■ Task statement
What is needed is an exact repeat of the lines from the one holding "Screen dimensions: 1267x742" through the final line of the data, with no pictures.

■ Extracted data entries
______________________________

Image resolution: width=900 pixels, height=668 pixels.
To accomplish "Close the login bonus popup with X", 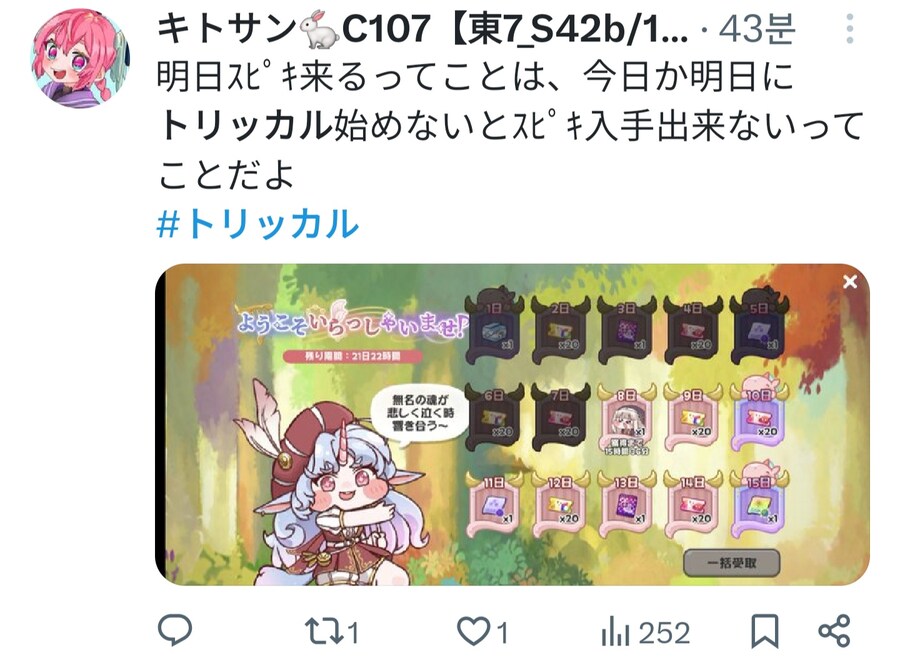I will pos(850,282).
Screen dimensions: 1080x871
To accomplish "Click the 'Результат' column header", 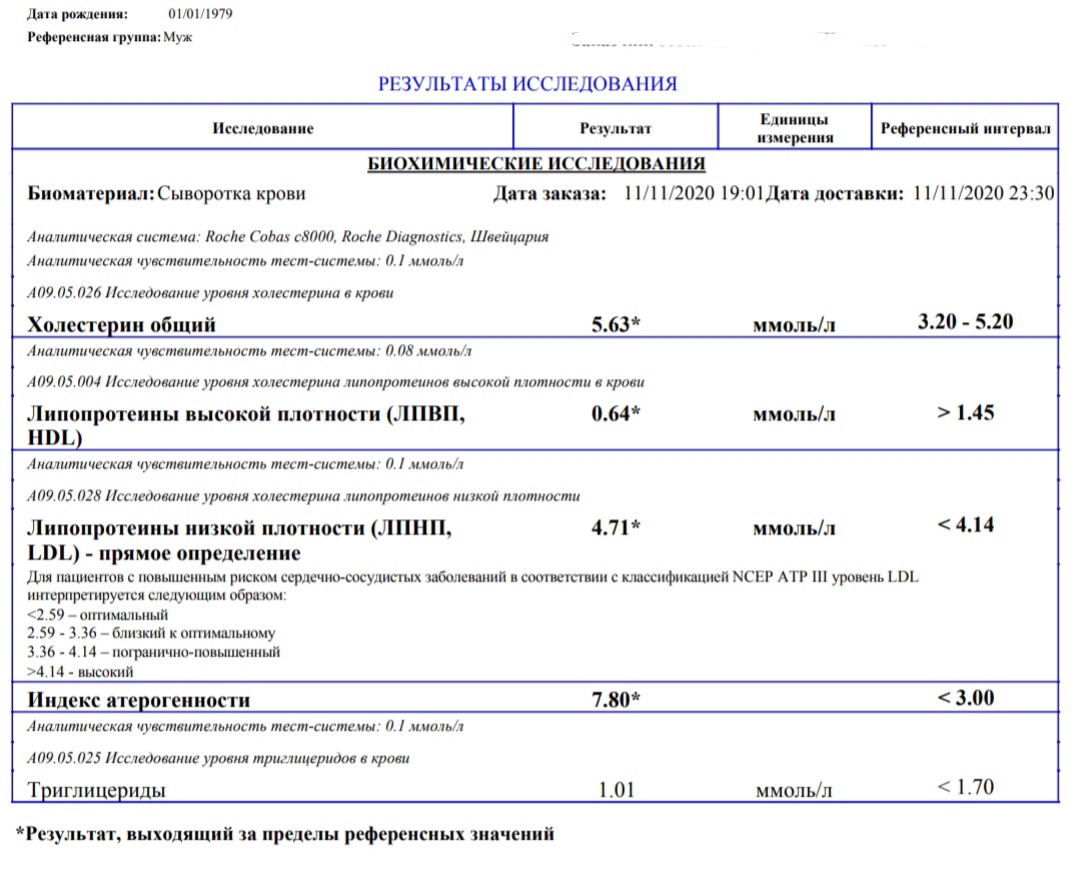I will pos(615,129).
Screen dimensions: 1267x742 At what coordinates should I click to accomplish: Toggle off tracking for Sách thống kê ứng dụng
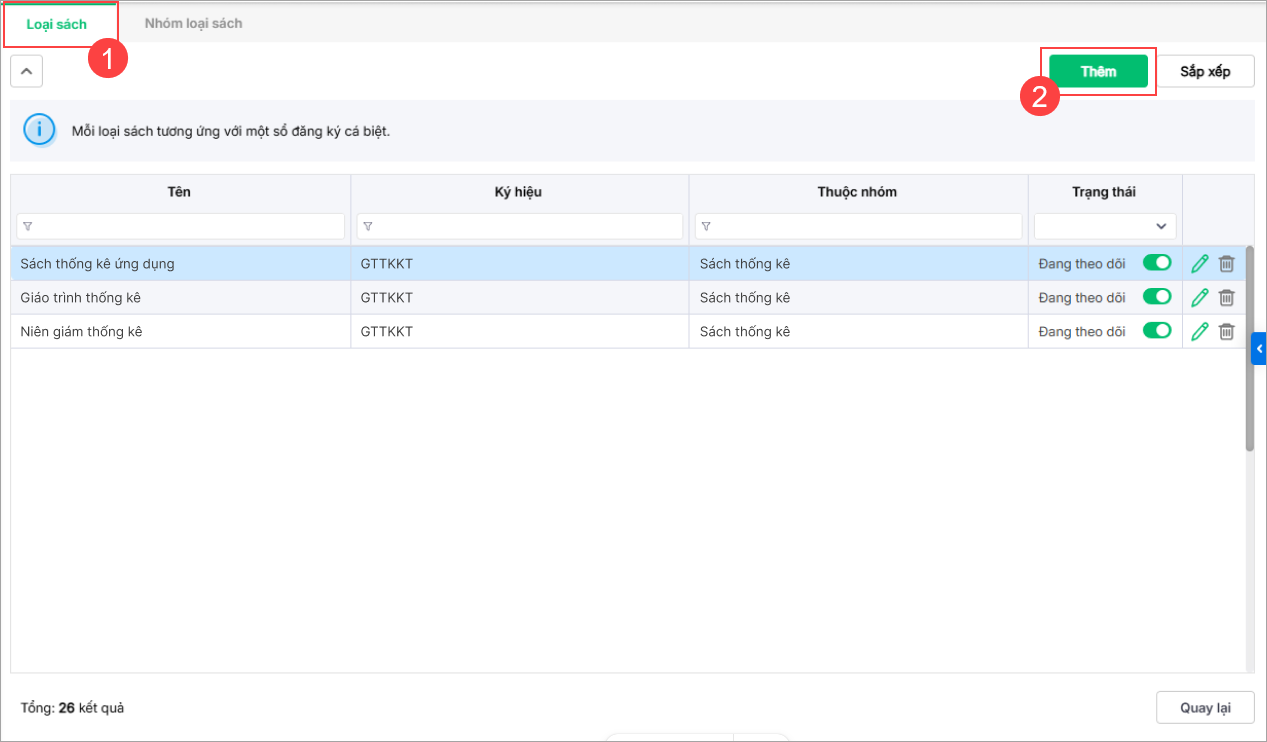point(1157,264)
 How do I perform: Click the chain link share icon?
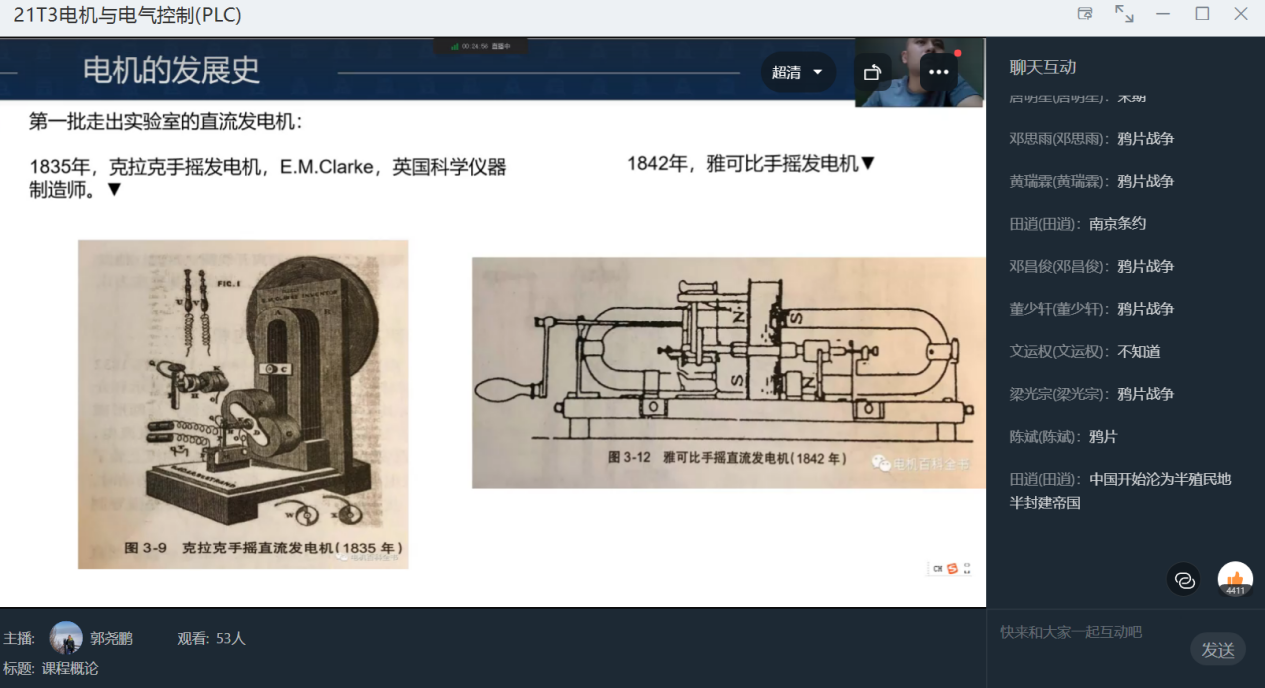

______________________________

■ Response to the task
Screen dimensions: 1267x742 At what coordinates should I click to accomplish: Toggle off tracking for Sách thống kê ứng dụng
point(1157,264)
 How do I perform: Click the chain link share icon?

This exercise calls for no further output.